28 septembre 1763
Le solitaire à qui m. Ribotte écrit quelquefois a trois tristes qualités, celles d'être vieux, malade et paresseux.
Il se réveille quelquefois, tantôt pour soutenir un pauvre roué, dont par parenthèse, le procès commencera après la saint Martin, tantôt pour donner sur le nez à Simon Lefranc, attendu que Simon Lefranc porte le nez un peu trop haut, tantôt pour prêcher la tolérance au long et au large. Il est fort aise que vos protestants assemblent des synodes et serait encore plus aise que les philosophes en assemblassent.

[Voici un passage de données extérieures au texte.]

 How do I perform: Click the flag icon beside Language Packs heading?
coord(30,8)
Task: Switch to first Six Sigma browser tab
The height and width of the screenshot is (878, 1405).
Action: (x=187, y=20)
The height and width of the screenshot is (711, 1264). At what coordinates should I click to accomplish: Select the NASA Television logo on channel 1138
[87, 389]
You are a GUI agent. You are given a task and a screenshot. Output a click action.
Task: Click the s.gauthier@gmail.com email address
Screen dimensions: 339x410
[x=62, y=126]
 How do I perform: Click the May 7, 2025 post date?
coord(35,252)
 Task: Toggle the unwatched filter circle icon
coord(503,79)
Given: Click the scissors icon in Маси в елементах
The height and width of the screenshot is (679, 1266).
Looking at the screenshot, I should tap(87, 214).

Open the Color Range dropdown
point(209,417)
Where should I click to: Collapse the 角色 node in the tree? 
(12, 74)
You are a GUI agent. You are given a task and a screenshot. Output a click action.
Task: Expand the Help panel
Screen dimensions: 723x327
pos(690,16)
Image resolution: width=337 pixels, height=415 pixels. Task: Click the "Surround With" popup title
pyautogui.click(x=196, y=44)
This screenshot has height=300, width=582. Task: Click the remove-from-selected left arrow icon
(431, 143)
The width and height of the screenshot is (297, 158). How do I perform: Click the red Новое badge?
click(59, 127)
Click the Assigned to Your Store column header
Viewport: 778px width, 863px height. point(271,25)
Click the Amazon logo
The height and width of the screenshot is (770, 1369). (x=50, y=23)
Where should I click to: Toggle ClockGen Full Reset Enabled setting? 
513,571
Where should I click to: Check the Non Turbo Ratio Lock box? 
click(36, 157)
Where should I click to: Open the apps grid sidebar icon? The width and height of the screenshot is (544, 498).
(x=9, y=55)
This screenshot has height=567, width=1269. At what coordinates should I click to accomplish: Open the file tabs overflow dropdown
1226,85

Il a entendu dire qu'on avait imprimé a Paris un petit catéchisme de l'honnête homme, dont tous les honnêtes gens sont assez contents, il a entendu dire aussi qu'on en enverrait à m. Ribotte si on pouvait lui faire tenir le paquet franc de port; la vérité est bonne, mais il ne faut pas qu'elle ruine. Cinq ou six cents citoyens de Genève vont faire des représentations au conseil pour la quatrième fois sur la manière dont ledit conseil en a usé envers Jean Jacques Rousseau leur concitoyen. Ils prétendent qu'un bourgeois de Genève a le droit de tourner en ridicule la religion chrétienne tant qu'il veut, qu'on doit disputer amiablement avec lui et non pas le condamner sans l'entendre. Le nombre des philosophes qui augmente prodigieusement rit de tout cela et fait bien. Que monsieur Ribotte rie, si jamais il fait un voyage dans nos quartiers, je le prie de venir rire chez moi.